Because it is such an important travel destination, some say to wait to visit until your kids can “appreciate it.” To those naysayers I say instead: GO! There’s nothing preventing you from going back. With low entrance fees and family friendly attractions, national parks are relative budget-friendly deals for family travelers. There is no reason you can’t take your kids at various ages and stages. Because my kids have a 4 1/2 year age gap between them, we also don’t want to hold our older child back from experiencing the world until her younger brother is “old enough.”
With this principle in mind, my family decided to spend a few nights on the South Rim of the Grand Canyon this spring as part of a Southwest road trip from Vegas to Phoenix. Our traveling family included myself, my husband, our almost 6 year old daughter and our 18 month old son.
Our daughter was more than ready to experience much that the park had to offer but the toddler made things a bit more challenging. With the proper planning, however, there is no reason not to take a toddler to the Grand Canyon. The natural beauty is something that can be appreciated even at such a young age. I adored hearing my son utter “wow” and “whoa” (two of only a few dozen words in his vocabulary at the time) as we looked over the magnificent natural expanse.
If you are planning to take little ones to the park, here are 8 of my kid-tested tips for visiting the Grand Canyon with toddlers:
1. Stay overnight within the park.
Hotel rooms at the Grand Canyon within the borders of the park are in high demand, but try mightily to get them if you have young children. It will make the logistics of your trip (particularly naps) so much easier. When my family started looking for rooms about 4 months before our spring break trip, the entire park was almost completely sold out, even mid-week. Luckily we snagged one of the last rooms in the Village at Maswick Lodge and it made things much easier for us.
The Grand Canyon does things the old fashioned way – by phone, with accompanying long hold times. All the major South Rim lodges except Yavapai (Bright Angel, El Tovar, Kachina, Thunderbird and Maswik) are managed by the same company, so at least you only need to make one or two phone calls. As soon as you are considering a trip, call and book a room. The cancellation policies are generous so you can always cancel or change later. If you do stay within the park, be aware that all the Grand Canyon hotels are a little rustic. But isn’t that why you are going?
2. If you can’t get a hotel room within the park, plan to arrive early.

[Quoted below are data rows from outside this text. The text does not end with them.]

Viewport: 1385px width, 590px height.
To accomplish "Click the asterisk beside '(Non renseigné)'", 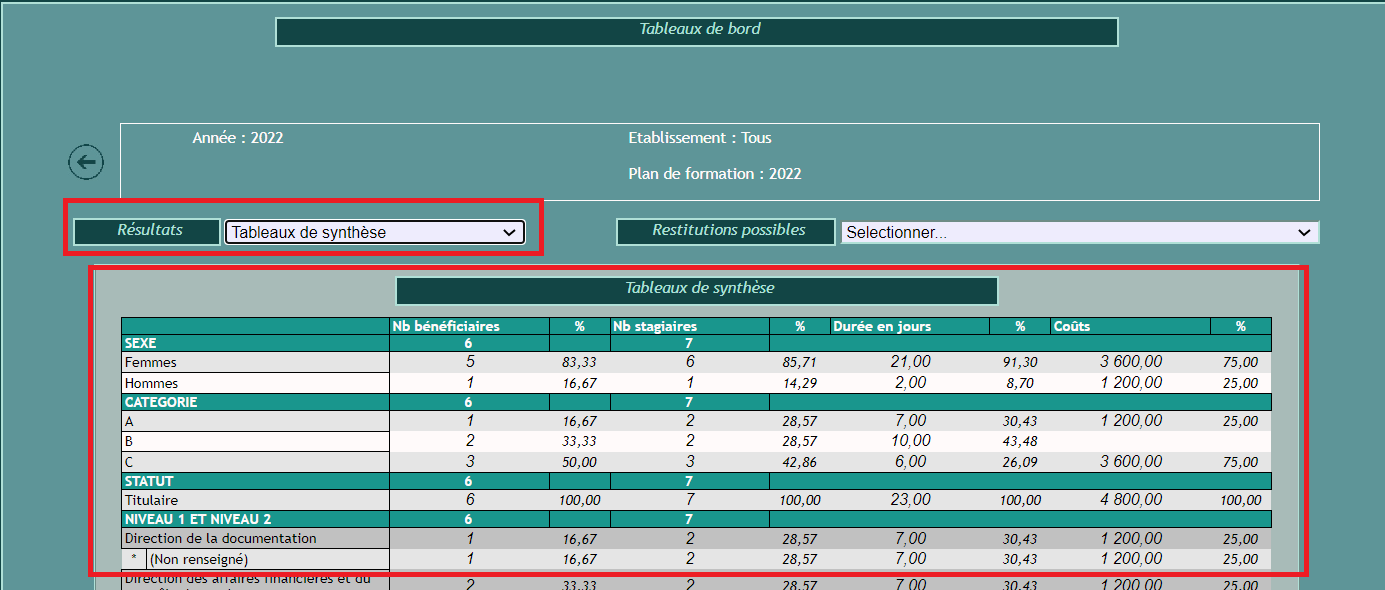I will (x=134, y=559).
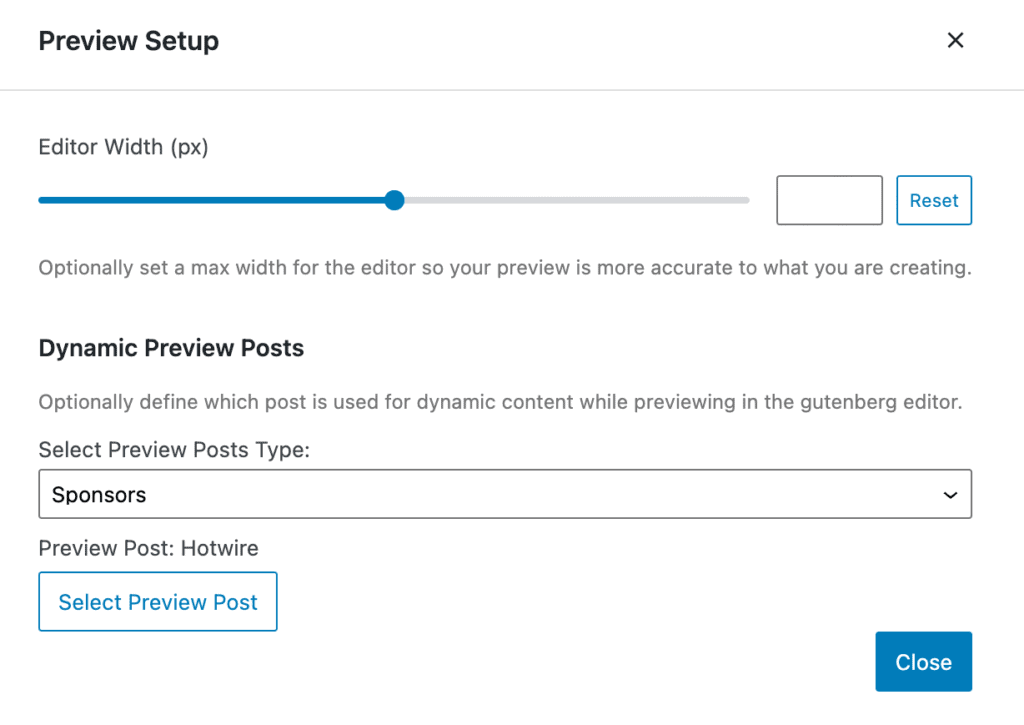Click the Preview Setup dialog title
Image resolution: width=1024 pixels, height=725 pixels.
(x=128, y=41)
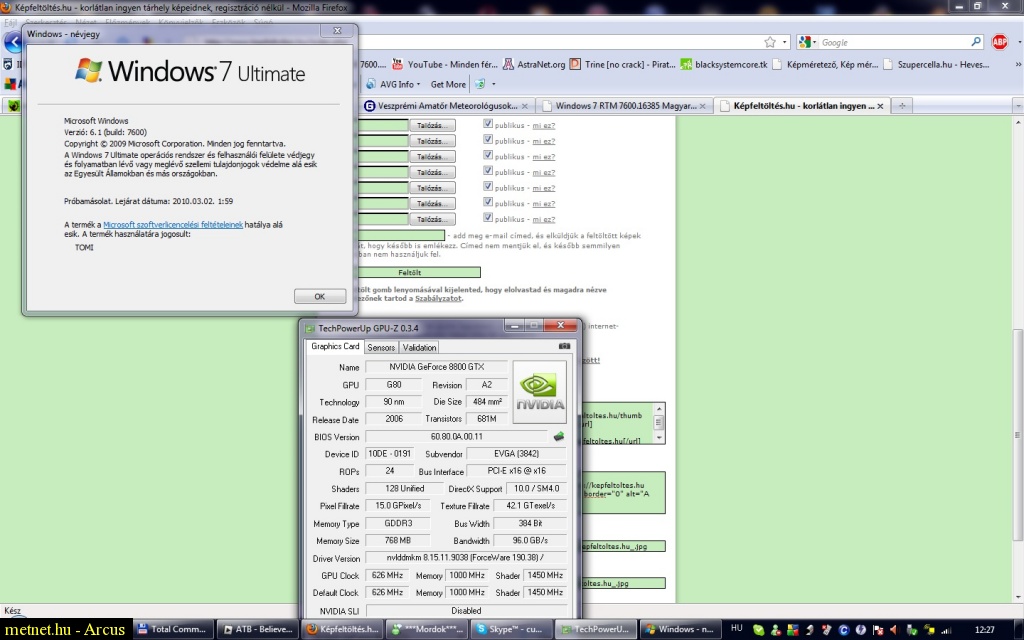Click the Adblock Plus ABP icon

pos(999,42)
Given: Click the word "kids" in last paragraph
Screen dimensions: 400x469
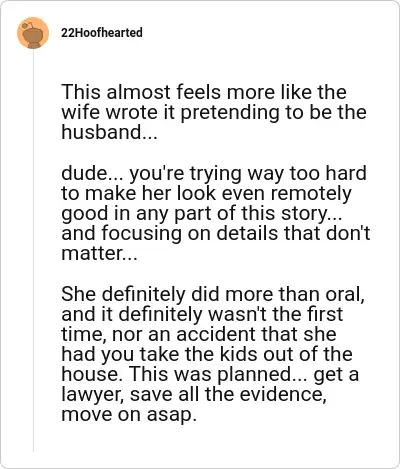Looking at the screenshot, I should (x=239, y=354).
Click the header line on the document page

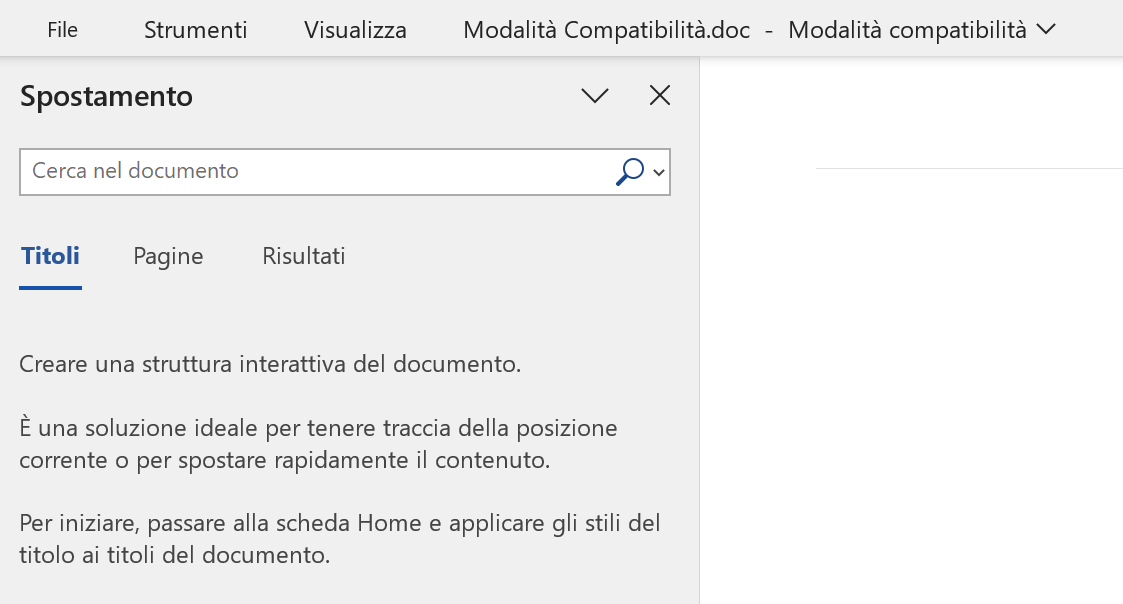click(x=969, y=168)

If you are staying outside the park and planning to visit the South Rim and Grand Canyon Village (the most popular part of the Grand Canyon), there is only one major car entrance into the park. This means entrance lines for vehicles can be quite long. When traveling with toddlers, I cannot stress enough how important it is to be an early bird. Guests arriving mid to late morning will find very long lines. We personally witnessed a line of cars over a mile long on our visit by 11 am on a weekday in spring.

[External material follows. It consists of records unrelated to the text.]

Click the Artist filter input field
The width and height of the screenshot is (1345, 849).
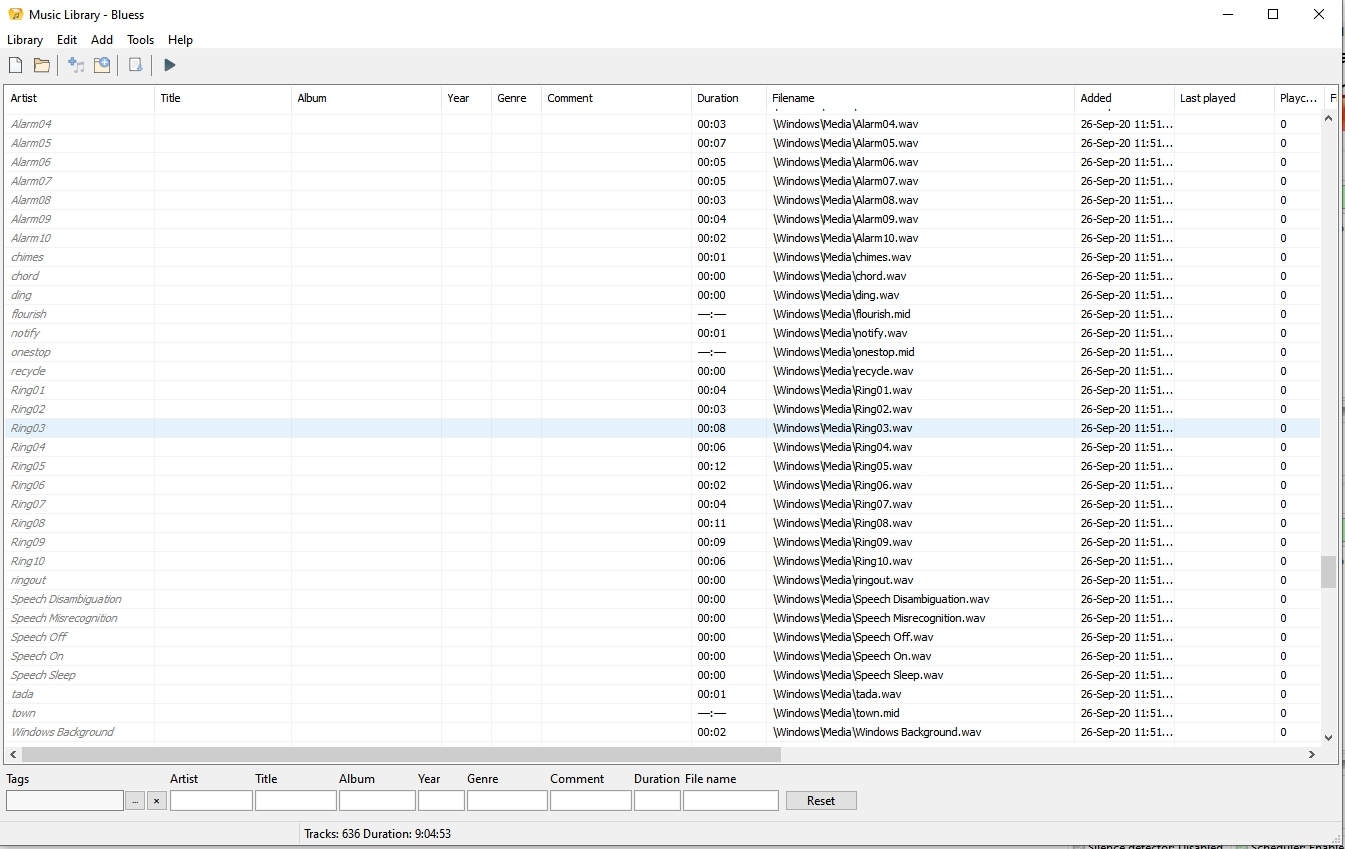tap(211, 801)
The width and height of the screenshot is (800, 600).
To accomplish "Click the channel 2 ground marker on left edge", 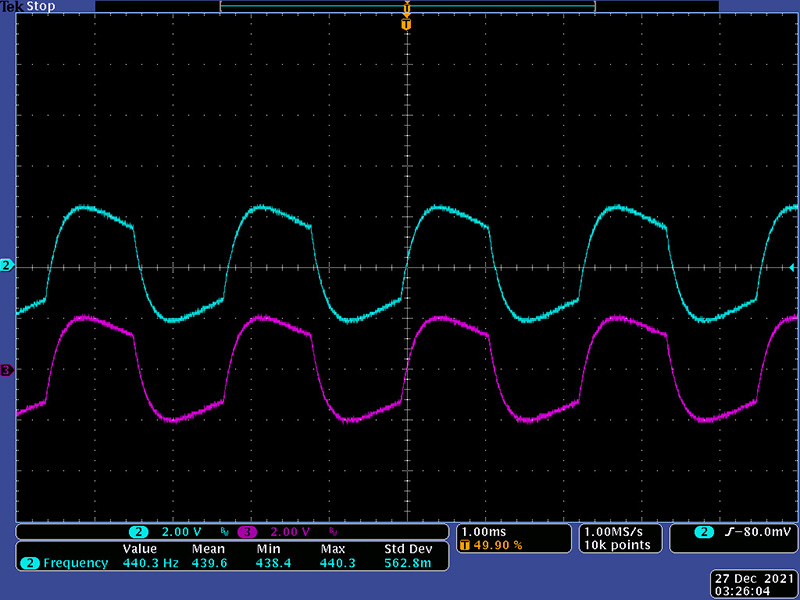I will click(x=7, y=266).
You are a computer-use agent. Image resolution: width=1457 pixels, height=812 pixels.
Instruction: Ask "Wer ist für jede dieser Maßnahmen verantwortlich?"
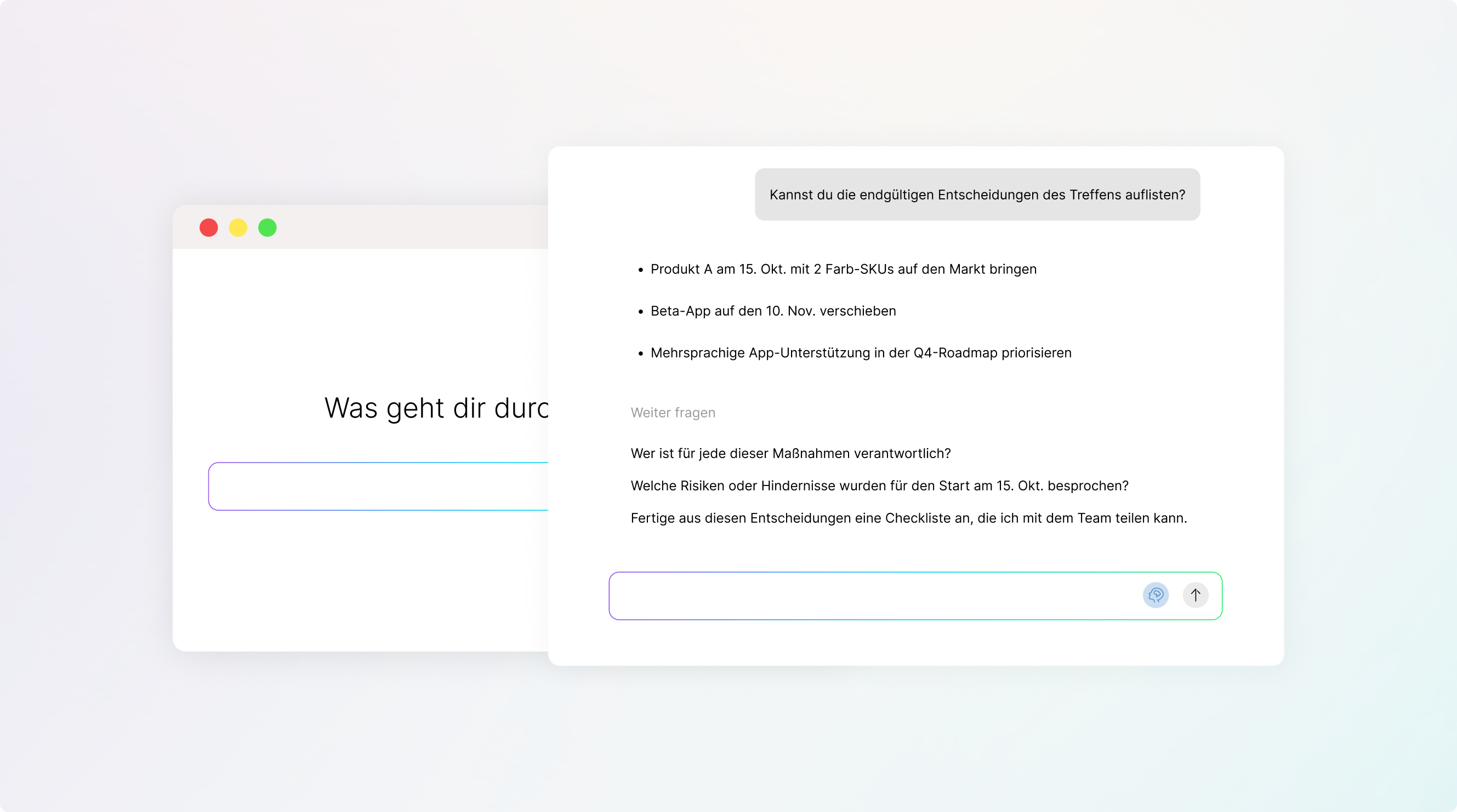pyautogui.click(x=790, y=454)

3. A baby carrier is essential.
The Grand Canyon involves real nature, with its accompanying dangers. With its busy crowds, too many visitors forget that they aren’t in a theme park. There is considerable danger even in the parts around the South Rim that are developed. Parents of toddlers should take appropriate heed. Keep toddlers contained for safety near the rim. Strollers are a bit difficult to use in some places due to uneven terrain and lots of stairs, so I’d recommend using a carrier for your toddler whenever possible. If you are going to use a stroller, a compact umbrella stroller is your best bet, especially if you plan to ride the park shuttles where space is tight.
4. Bring a sippy cup or water bottle.
To protect the environment, no bottled water is sold within the park. You’ll definitely want to keep your children well-hydrated in the heat, sun, and at elevation. Bring a few reusable water bottles and/or a sippy cup for your little ones that you can refill at the water stations throughout the park.

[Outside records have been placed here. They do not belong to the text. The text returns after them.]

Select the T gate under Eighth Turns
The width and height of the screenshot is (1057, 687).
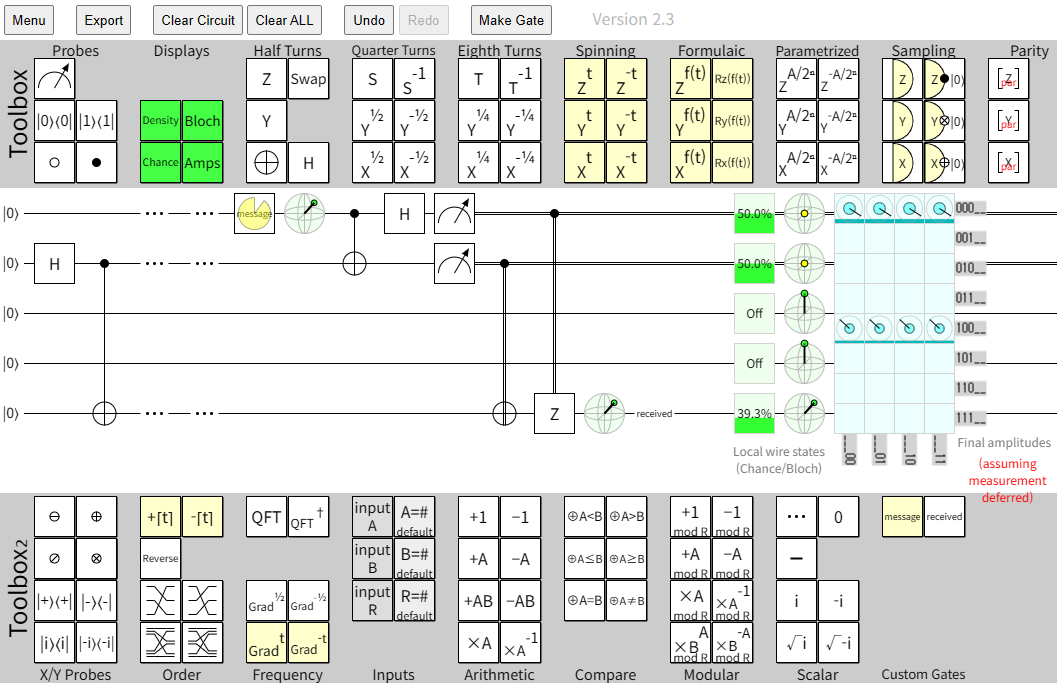click(478, 79)
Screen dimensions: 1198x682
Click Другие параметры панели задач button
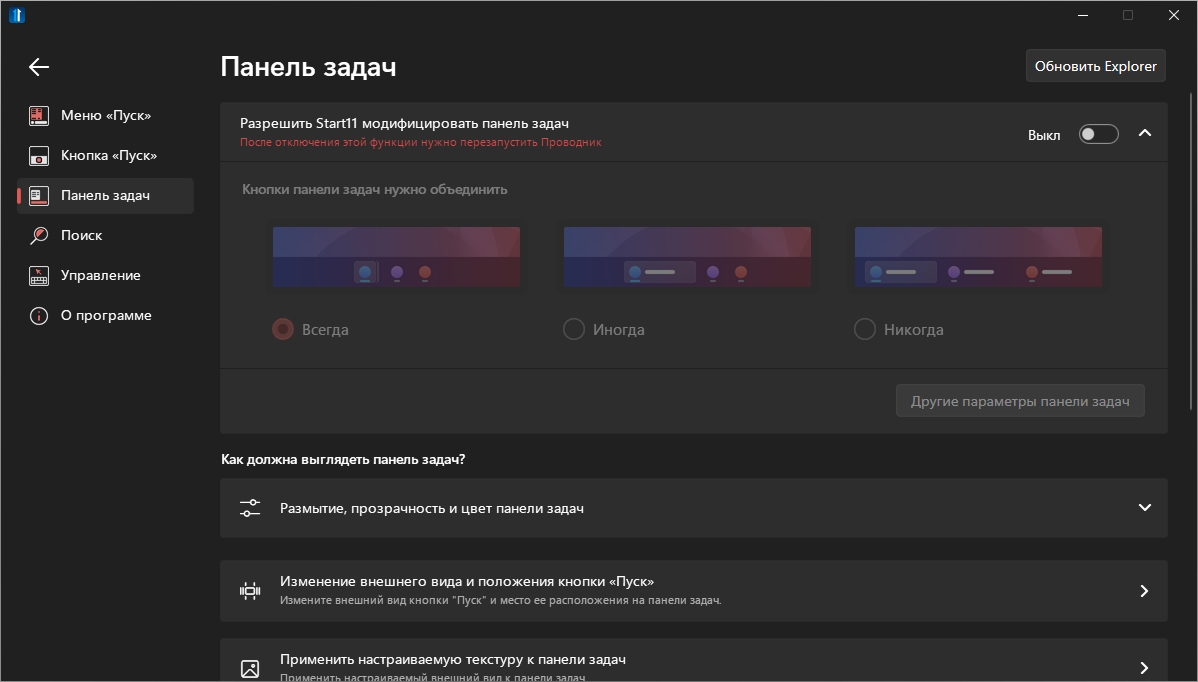pyautogui.click(x=1020, y=401)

5. Learn the shuttle routes.
When traveling with toddlers, you probably won’t be doing extensive hiking and will need to rely on other transportation to get around. Parking is a challenge on the South Rim, so the best option is to take the free shuttles provided by the park. The major routes are fairly simple, but take a few minutes to learn which ways they run. You may need to get off at an alternative stop to avoid having to ride the long way around, particularly on the blue route that goes through the Village.
6. Make dining reservations or dine early.
All of the restaurants around the South Rim are kid-friendly, even the fancy El Tovar Dining Room where my family enjoyed an amazing Easter dinner watching the sun set over the canyon. Making a reservation at El Tovar is essential if you want to eat with your kids in this historic location.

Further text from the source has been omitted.